*** Opening of The input ***

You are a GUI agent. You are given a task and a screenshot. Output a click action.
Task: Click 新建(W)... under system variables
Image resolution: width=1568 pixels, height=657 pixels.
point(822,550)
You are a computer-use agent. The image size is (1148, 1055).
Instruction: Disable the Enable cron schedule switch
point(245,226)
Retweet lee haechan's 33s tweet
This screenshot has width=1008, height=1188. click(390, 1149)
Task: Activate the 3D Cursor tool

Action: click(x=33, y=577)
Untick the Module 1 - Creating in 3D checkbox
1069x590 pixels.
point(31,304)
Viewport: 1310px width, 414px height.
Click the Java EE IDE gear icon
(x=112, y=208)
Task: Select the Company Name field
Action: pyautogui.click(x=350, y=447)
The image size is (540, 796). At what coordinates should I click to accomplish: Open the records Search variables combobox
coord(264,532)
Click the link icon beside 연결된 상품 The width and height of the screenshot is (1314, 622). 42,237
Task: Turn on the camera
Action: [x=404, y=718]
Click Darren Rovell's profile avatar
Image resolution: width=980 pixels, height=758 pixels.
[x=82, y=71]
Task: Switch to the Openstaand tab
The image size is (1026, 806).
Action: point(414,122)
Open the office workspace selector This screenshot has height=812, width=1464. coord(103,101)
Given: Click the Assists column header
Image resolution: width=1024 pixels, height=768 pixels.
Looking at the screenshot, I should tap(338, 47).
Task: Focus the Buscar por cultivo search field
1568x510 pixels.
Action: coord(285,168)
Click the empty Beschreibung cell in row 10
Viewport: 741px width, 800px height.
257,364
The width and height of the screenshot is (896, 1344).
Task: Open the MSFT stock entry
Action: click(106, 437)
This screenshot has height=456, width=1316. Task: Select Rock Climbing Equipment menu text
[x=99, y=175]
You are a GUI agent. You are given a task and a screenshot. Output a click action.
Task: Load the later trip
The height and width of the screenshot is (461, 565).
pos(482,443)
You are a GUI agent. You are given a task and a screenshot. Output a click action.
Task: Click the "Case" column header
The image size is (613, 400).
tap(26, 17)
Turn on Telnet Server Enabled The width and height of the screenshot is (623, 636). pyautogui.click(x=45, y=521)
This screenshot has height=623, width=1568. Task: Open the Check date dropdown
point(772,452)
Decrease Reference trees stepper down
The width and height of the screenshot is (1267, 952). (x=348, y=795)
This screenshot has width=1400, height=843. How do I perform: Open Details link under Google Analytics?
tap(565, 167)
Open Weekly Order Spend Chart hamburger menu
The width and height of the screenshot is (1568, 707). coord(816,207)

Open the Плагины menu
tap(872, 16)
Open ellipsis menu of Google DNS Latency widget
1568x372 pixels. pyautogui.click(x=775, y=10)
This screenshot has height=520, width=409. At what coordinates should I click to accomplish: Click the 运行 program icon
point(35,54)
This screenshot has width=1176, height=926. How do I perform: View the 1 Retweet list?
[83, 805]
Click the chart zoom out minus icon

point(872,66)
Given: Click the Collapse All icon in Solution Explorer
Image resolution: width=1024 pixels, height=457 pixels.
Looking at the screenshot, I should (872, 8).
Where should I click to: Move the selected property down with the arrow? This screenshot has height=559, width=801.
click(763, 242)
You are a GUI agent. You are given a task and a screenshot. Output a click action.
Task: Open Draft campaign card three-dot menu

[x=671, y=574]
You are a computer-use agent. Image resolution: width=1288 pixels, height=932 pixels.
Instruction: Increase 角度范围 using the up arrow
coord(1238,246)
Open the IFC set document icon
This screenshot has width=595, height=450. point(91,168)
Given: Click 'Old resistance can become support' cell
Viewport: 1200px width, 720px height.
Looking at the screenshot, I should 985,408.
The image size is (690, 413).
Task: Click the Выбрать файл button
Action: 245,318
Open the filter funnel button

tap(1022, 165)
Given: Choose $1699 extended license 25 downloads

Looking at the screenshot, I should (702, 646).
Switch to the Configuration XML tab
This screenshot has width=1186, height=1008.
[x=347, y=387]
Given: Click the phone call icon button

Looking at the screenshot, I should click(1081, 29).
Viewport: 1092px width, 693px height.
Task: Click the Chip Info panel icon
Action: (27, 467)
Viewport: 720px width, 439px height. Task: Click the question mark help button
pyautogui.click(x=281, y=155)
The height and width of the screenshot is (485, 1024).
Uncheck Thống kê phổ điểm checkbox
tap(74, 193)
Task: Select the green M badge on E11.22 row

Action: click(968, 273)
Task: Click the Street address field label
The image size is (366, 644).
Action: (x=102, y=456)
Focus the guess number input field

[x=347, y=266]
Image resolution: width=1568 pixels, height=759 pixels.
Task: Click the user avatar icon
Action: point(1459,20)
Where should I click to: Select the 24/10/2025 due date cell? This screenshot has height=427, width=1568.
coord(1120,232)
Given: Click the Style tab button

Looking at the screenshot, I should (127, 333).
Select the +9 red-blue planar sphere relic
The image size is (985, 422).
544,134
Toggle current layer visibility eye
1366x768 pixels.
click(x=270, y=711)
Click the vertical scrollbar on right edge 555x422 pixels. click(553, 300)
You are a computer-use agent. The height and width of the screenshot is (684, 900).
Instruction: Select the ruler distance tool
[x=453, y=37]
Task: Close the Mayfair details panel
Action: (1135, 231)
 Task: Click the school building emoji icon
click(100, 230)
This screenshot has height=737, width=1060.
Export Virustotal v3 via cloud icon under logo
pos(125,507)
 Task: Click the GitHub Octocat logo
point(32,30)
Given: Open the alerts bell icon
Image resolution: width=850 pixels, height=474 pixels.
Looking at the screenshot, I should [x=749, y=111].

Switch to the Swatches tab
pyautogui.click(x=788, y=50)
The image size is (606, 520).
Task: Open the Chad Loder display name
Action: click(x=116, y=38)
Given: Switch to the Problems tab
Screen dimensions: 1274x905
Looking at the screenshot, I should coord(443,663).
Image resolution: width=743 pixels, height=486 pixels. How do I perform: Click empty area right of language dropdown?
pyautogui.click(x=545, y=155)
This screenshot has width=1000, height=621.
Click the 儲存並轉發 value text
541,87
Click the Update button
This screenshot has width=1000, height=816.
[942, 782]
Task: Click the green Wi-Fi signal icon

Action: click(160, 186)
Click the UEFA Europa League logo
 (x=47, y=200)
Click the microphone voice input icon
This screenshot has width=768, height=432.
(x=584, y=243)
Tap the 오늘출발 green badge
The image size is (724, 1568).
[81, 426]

*** Close of The input ***

▶ [Problem to solve]:
The answer should be one number, the count of lines in this material that include the word "column".

▶ [Reply to the exercise]:
2